Critics’ Picks

Monica Bonvicini, Never Again, 2005. Installation view.

Monica Bonvicini, Never Again, 2005. Installation view.


“Art Against Architecture”

National Gallery of Iceland
Fríkirkjuvegur 7
May 16–June 29, 2008

Should art fill space or actively construct it? This seems to be the premise of “Art Against Architecture,” a group show held in this challenging space. (The museum, built according to a 1980s-era postmodern style, is the antithesis of the white cube.) Monica Bonvicini has been interested in architecture for some time, especially its relationship to issues of sex and gender.
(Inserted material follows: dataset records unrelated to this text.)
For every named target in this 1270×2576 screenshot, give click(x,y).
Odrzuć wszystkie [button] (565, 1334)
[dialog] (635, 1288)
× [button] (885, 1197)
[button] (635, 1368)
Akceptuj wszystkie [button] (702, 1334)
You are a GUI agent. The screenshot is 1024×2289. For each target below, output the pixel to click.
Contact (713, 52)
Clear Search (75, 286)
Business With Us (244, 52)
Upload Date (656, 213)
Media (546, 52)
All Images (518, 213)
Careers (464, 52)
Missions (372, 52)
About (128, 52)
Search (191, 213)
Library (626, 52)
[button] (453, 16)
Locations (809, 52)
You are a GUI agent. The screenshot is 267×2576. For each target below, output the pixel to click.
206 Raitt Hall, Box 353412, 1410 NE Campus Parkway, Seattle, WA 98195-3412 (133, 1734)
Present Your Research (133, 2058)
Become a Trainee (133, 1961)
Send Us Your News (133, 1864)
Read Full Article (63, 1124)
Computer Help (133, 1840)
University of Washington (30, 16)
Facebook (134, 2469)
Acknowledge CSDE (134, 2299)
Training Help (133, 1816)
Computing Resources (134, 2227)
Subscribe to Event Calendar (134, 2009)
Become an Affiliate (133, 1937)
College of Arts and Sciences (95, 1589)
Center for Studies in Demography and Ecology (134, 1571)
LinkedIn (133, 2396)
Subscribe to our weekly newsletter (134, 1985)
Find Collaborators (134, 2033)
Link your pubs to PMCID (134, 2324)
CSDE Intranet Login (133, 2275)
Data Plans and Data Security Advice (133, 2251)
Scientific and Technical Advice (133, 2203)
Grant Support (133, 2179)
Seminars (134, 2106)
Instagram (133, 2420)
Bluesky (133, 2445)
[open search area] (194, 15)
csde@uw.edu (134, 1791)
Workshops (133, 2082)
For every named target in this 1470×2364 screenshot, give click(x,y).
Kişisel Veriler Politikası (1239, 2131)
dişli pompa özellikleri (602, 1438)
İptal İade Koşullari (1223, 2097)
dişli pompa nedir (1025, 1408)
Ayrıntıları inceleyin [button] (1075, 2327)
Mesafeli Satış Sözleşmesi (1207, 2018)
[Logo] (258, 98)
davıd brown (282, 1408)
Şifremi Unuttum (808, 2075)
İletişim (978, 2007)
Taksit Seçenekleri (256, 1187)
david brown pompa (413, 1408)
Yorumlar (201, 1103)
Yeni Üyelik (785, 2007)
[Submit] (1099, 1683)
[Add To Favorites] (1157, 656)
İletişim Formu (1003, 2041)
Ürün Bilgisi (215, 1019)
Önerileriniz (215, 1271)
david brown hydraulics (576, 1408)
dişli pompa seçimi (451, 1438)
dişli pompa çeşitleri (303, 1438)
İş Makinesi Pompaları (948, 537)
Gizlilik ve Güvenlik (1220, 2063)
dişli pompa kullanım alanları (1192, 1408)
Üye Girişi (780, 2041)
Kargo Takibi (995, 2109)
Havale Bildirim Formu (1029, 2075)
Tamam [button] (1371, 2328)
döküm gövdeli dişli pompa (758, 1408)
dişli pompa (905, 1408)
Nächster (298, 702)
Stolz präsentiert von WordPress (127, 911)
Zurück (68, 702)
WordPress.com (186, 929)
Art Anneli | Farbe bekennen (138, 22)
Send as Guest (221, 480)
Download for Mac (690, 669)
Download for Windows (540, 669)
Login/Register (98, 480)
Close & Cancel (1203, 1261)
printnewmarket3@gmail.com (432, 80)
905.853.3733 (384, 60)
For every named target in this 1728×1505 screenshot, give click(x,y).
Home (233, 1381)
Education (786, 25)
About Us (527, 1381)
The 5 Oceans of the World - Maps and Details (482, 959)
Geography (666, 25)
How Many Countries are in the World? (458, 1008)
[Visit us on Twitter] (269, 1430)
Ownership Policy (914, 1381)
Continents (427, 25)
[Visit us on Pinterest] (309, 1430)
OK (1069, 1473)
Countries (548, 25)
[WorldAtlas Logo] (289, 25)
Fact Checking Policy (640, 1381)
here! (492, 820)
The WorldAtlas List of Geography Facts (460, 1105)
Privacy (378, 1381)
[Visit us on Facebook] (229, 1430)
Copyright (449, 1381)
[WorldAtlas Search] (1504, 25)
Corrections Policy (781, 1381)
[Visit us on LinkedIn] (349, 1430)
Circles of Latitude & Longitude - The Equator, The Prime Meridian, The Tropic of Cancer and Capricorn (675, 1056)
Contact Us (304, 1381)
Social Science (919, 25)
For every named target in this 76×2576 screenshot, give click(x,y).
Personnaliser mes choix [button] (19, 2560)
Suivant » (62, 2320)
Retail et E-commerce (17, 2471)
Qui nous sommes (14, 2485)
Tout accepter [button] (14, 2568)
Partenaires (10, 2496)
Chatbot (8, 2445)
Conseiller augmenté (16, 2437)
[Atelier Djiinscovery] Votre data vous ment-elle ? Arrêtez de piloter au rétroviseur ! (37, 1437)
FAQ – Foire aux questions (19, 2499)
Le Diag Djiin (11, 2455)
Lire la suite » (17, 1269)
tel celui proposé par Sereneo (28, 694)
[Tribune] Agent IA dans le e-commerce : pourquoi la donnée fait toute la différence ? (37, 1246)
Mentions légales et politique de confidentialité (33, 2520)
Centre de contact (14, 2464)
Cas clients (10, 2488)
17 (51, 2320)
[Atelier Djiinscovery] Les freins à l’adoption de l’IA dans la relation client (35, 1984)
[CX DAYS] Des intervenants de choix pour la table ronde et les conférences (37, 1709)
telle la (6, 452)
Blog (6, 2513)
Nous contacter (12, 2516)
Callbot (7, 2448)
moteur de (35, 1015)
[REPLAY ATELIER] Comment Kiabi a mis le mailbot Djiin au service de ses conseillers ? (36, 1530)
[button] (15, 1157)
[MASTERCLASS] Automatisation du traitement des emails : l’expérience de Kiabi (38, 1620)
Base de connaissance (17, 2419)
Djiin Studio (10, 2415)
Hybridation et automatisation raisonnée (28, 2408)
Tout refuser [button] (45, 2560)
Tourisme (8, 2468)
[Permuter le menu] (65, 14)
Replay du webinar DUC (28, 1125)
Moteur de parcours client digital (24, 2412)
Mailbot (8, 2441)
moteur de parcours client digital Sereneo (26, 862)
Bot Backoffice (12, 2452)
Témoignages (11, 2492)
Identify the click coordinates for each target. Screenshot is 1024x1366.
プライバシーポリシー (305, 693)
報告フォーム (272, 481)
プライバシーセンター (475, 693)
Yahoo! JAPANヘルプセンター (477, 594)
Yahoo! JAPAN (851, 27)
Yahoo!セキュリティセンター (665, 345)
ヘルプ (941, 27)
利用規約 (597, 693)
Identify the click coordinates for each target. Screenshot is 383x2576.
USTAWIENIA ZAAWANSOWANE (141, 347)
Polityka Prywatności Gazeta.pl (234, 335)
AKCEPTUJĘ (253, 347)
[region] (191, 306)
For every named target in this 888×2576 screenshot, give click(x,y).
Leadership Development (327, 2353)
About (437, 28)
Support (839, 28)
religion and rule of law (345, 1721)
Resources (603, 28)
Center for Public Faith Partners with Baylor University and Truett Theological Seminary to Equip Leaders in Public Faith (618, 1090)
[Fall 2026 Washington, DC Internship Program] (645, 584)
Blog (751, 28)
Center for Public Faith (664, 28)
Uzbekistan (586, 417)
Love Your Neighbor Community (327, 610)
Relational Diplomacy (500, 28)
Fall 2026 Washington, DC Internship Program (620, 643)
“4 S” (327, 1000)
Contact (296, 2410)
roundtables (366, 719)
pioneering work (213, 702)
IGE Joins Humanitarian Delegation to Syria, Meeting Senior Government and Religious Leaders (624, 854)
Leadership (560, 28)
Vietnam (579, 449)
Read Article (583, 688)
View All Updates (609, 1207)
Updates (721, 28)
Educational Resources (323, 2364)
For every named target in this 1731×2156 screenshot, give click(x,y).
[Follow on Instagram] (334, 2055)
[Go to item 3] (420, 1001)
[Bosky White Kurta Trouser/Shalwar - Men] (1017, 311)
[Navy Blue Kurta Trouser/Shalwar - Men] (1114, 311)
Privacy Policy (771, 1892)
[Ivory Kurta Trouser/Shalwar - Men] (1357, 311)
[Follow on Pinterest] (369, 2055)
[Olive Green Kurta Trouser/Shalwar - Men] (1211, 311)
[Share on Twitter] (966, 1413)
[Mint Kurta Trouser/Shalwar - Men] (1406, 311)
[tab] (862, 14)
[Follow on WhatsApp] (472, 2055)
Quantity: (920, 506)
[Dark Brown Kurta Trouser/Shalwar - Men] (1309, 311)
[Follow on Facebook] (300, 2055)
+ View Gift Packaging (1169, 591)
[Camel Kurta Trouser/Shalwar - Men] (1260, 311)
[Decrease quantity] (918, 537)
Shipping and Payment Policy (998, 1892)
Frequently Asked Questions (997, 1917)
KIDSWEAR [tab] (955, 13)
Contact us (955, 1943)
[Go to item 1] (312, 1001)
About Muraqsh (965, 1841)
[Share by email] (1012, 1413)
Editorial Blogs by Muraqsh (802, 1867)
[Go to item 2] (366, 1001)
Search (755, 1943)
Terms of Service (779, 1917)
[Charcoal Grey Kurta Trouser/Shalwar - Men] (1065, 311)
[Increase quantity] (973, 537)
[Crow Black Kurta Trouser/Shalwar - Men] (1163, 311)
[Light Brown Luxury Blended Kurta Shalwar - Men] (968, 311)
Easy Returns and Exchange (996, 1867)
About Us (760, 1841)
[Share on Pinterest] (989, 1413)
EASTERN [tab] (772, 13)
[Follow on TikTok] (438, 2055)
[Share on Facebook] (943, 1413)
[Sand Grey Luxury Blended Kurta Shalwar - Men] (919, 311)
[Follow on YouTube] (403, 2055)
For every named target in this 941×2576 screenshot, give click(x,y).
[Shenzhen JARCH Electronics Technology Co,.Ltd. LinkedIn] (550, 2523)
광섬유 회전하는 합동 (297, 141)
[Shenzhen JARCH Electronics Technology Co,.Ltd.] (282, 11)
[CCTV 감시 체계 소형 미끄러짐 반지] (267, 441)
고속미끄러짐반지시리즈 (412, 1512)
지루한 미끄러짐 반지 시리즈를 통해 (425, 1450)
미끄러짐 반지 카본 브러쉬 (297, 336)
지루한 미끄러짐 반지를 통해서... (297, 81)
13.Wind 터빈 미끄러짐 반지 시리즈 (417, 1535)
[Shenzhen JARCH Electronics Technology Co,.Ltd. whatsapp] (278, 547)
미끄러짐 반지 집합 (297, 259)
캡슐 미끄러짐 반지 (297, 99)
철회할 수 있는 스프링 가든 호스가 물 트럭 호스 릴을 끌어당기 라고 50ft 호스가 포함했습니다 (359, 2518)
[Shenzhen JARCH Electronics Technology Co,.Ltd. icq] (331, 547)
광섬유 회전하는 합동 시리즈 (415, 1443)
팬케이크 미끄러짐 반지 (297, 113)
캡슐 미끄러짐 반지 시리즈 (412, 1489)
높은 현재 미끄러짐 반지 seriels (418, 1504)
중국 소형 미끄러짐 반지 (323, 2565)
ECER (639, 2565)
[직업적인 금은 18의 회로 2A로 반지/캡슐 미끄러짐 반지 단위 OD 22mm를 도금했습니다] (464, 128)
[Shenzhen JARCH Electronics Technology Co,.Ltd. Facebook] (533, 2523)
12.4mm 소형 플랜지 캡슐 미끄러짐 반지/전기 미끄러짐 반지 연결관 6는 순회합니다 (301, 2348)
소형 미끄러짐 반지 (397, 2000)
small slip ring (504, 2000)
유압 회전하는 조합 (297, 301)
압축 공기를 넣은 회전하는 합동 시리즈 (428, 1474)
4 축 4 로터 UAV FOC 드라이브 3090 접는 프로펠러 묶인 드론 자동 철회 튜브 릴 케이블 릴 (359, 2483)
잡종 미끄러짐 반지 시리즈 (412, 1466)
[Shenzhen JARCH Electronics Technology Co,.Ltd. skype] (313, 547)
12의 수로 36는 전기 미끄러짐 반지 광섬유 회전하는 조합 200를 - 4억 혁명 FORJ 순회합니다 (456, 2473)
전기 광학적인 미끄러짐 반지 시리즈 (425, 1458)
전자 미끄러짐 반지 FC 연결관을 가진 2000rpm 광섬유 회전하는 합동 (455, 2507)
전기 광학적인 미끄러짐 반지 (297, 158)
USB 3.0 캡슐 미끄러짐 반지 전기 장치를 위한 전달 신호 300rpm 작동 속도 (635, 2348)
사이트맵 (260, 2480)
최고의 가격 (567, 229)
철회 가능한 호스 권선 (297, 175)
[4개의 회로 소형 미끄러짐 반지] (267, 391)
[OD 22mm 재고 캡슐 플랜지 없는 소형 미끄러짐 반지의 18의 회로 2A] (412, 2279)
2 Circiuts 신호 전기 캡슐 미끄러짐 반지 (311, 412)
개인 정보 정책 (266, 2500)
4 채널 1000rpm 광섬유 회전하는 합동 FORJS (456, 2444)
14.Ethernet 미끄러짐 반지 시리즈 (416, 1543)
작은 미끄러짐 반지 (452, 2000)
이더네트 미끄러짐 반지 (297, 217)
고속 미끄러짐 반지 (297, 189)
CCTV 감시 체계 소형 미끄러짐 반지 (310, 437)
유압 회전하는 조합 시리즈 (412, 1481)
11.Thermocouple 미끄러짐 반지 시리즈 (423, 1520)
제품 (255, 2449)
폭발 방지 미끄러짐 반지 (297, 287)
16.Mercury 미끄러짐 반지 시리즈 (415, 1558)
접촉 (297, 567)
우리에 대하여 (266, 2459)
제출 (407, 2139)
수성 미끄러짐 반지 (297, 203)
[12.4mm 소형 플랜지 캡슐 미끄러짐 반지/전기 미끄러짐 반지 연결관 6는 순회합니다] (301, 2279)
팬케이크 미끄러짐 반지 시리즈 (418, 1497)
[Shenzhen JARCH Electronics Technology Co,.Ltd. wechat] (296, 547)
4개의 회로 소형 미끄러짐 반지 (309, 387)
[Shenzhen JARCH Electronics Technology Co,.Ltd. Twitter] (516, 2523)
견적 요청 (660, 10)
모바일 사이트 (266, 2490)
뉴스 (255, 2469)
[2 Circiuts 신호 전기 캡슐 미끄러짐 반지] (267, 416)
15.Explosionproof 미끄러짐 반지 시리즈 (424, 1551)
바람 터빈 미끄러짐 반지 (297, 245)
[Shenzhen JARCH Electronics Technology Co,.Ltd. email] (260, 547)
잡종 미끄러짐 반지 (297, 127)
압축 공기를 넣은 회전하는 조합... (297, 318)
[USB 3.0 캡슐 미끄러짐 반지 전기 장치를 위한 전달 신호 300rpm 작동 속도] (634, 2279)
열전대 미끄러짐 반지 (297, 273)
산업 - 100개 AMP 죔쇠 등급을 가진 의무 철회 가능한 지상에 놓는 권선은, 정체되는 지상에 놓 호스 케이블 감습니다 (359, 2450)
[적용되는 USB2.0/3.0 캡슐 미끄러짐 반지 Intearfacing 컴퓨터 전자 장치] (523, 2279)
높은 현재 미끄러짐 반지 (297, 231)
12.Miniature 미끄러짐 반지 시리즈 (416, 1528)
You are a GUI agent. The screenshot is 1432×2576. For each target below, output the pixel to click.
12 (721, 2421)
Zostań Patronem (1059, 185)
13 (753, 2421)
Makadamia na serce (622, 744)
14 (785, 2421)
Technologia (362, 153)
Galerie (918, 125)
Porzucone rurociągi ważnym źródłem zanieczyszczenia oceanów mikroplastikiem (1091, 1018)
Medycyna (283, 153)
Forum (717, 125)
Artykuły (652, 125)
Her installation, Never Again, 2005, consists of a series of leather and chain hammocks suspended from metal scaffolding; viewers are invited to sit on them, filling the space with the sound of jangling metal. At the exhibition’s entrance, Franz West posters welcome attendees, while deeper within, Icelandic artist Finnbogi Pétursson, known for his enchanting sound installations, turns a dark room into a meditative corner by magnifying and projecting the flickering flame of a candle across four walls. Video artist Steina (a founder of the Kitchen in New York in 1971) transforms a dark room into an observatory within which to admire the vertiginous rotations of an object that at first sight resembles Earth as seen from outer space. The most engaging work in the exhibition is Elín Hansdóttir’s Path, 2008. Hidden behind a heavy metal door (and limited to only one viewer at a time), the installation consists of a dark and eerie labyrinth, which extends for some distance. Left alone, the participant zigzags blindly, winding around sharp corners and through corridors only three to four feet wide. A deeply claustrophobic experience, the work introduces expectations that are never fulfilled; eventually, you simply reach a dead end and have to walk back.